The angles in the quark sector have been measured from every angle. The final conclusion is that what they taught at school was right: the sum of the angles in a (unitarity) triangle is equal to 180 degrees. In the lepton sector, experiment is lagging behind: so far we know only two of the angles. The one known as the atmospheric or $\theta_{23}$ angle (responsible in particular for the transitions of atmospheric muon neutrinos into tau ones) is close to 45 degrees. The solar or $\theta_{12}$ angle (responsible for the vanishing of electron neutrinos produced in the Sun) turned out to be a bit smaller, about 30 degrees. For the last angle, at the moment we have only an upper bound from the CHOOZ reactor experiment: $\theta_{13} < 11$ degrees at 90 percent C.L. Now what have demons to do with it? I recently came across a talk from the MINOS collaboration a few month ago in Fermilab. MINOS, when on leave from Hades, studies the muon neutrino beam sent over the distance of 735 kilometers from Fermilab to a far detector located in the Soudan mine in Minnesota. One reason to bother (just imagine what it takes to dig such a long tunnel to send the neutrino beam over several states) is a precise measurement of the angle $\theta_{23}$ which controls the fraction of muon neutrinos that disappear on the way. But there may be more fun than that. Most of the muon neutrinos that vanish turn into tau neutrinos who escape detection. However, if $\theta_{13}$ is non-zero then a small fraction of the muon neutrinos should turn into electron neutrinos, and those receive a warm welcome in Soudan. Thus, MINOS is one in a long queue of experiments trying to pinpoint $\theta_{13}$.

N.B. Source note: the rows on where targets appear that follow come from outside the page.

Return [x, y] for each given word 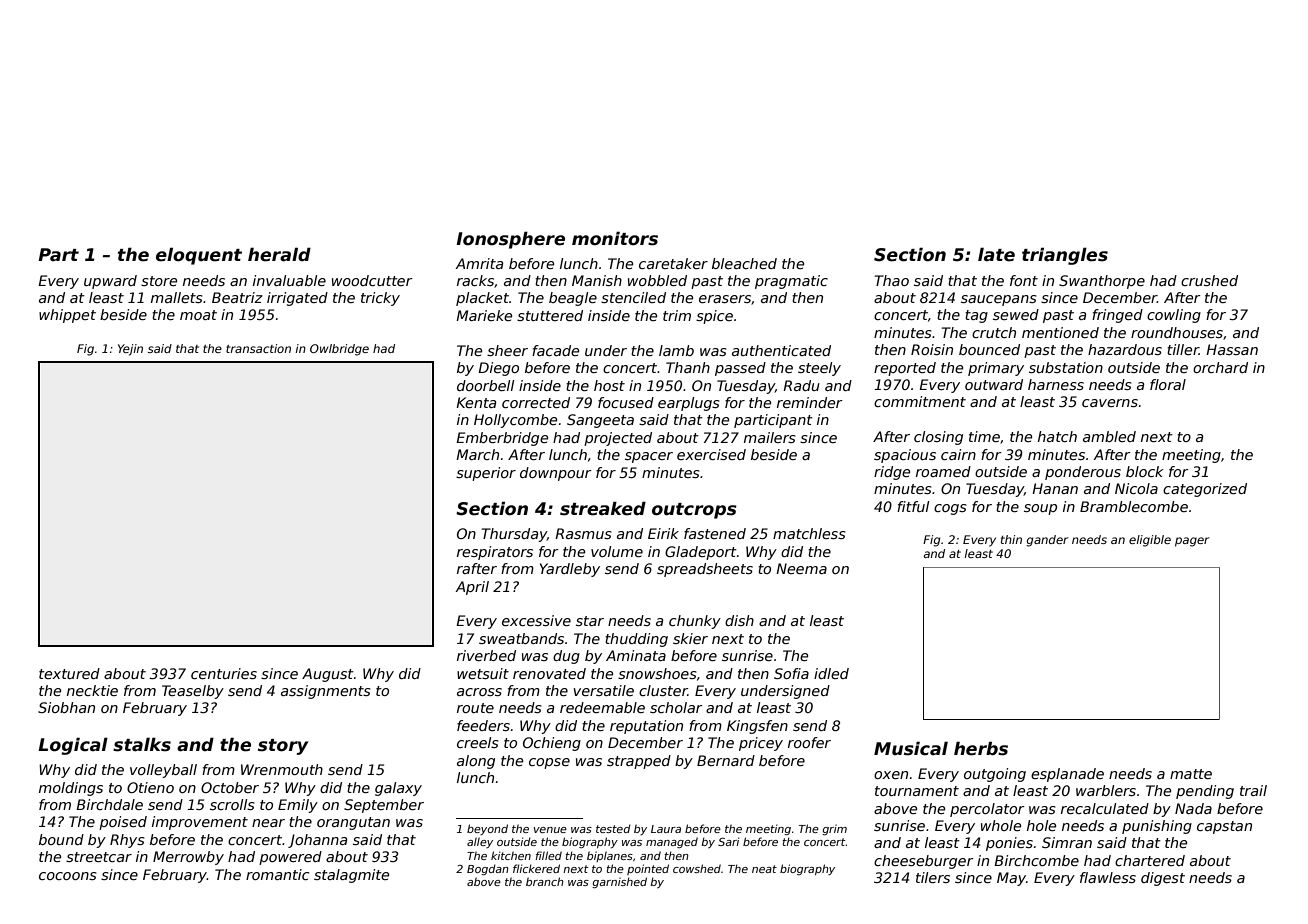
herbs [981, 748]
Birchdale [109, 804]
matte [1191, 774]
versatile [604, 690]
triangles [1065, 256]
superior [486, 474]
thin [1011, 539]
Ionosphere [510, 240]
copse [549, 763]
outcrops [694, 511]
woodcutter [372, 280]
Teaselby [193, 692]
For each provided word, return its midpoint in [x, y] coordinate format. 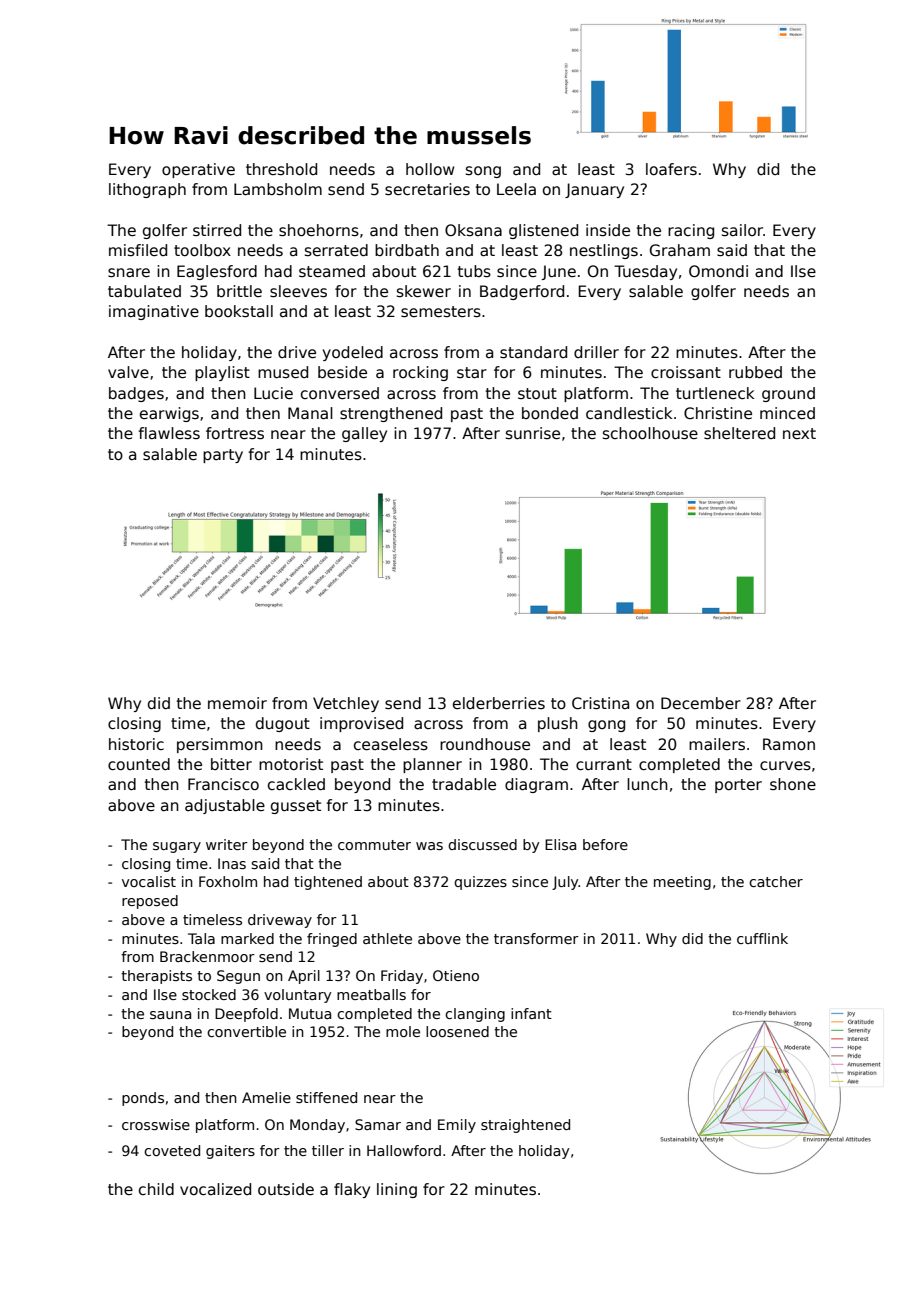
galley [364, 434]
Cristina [600, 703]
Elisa [560, 844]
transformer [536, 938]
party [223, 456]
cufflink [762, 938]
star [472, 373]
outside [286, 1189]
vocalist [149, 881]
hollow [430, 169]
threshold [281, 169]
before [605, 844]
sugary [177, 847]
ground [788, 394]
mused [283, 372]
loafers [671, 169]
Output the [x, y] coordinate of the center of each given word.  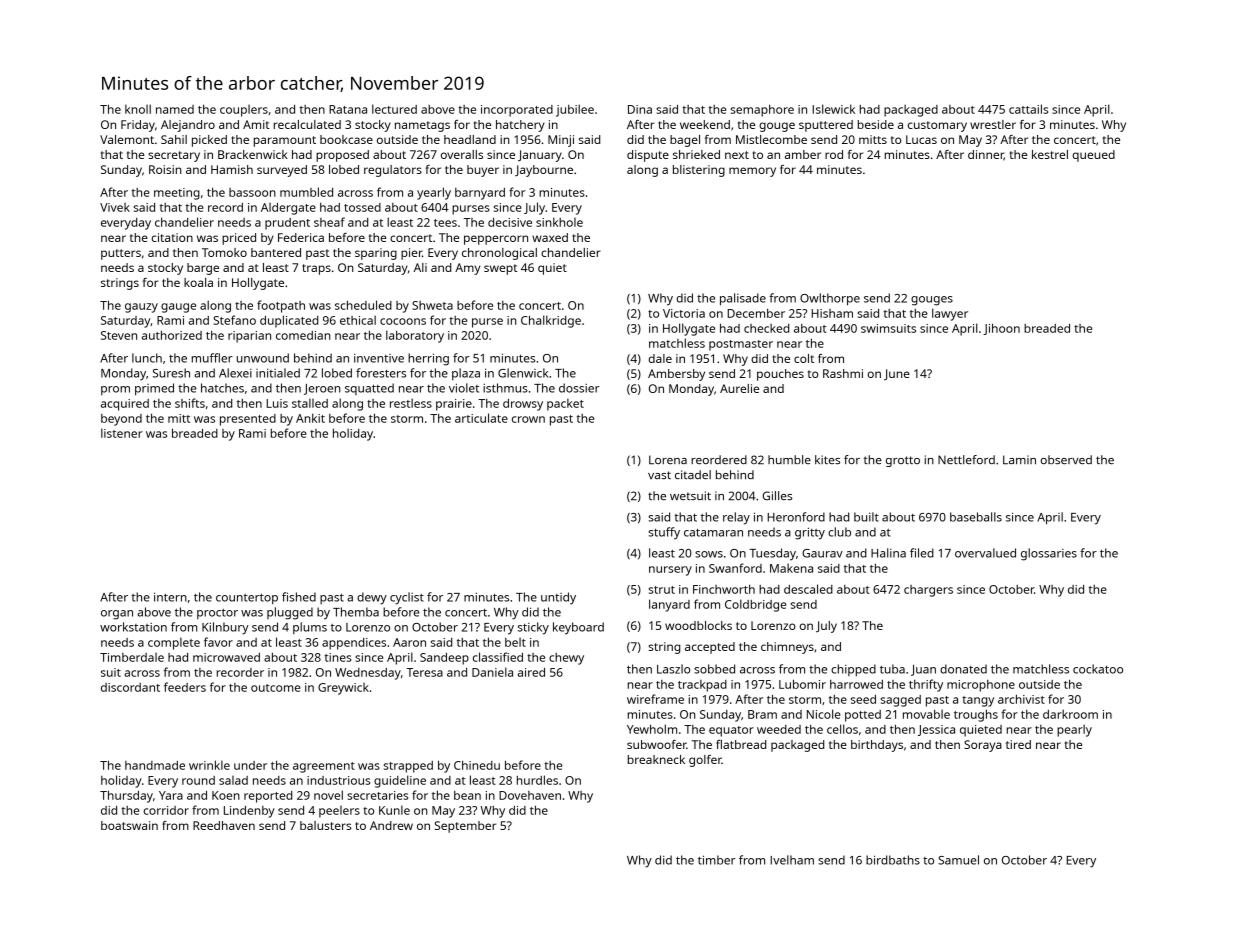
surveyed [282, 171]
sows [709, 554]
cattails [1028, 109]
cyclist [407, 598]
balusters [325, 825]
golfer [705, 761]
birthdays [877, 746]
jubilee [575, 110]
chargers [928, 591]
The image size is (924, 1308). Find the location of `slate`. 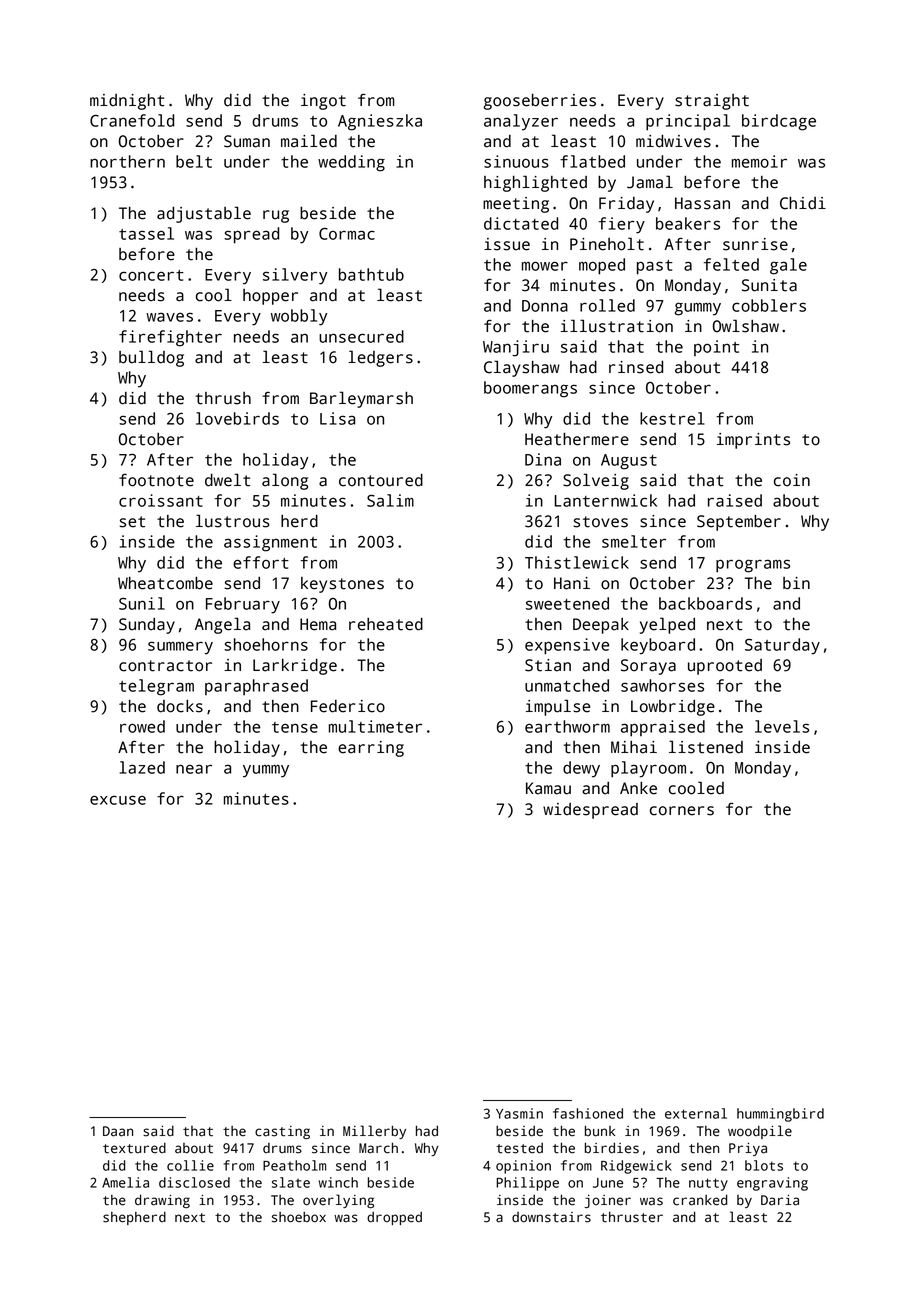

In February this year MÌNOS announced their first results concerning the electron neutrino appearance. They see 35 electron event, roughly 1.5 sigma above the expected background of $27$ events. Not too significant, but already tantalizing. Moreover, if the MINOS data are combined with all available neutrino data the hint for a non-zero $\theta_{13}$ is strengthened to 2 sigma. The central value for $\theta_{13}$ inferred from the overall fit is 8 degrees (plus minus 4) - just below the CHOOZ limit.
If the current hints converge to a full-fledged measurement of $\theta_{13}$ in the 5-10 degrees ballpark then there are some far reaching consequences. First of all, measuring the $\theta_{13}$ angle paves the way to measuring yet another angle (isn't particle physics exciting?), more precisely the CP violating phase in the neutrino mixing matrix. Secondly, it would appear that the mixing angles in the lepton sector are pretty random numbers with no structure, in stark contrast to the quark sector where the CKM matrix displays a very hierarchical structure. In other words, neutrinos would prove to be anarchic. That would mean that anarchy is at rule, at least in the lepton sector, for the first time since Barcelona'36.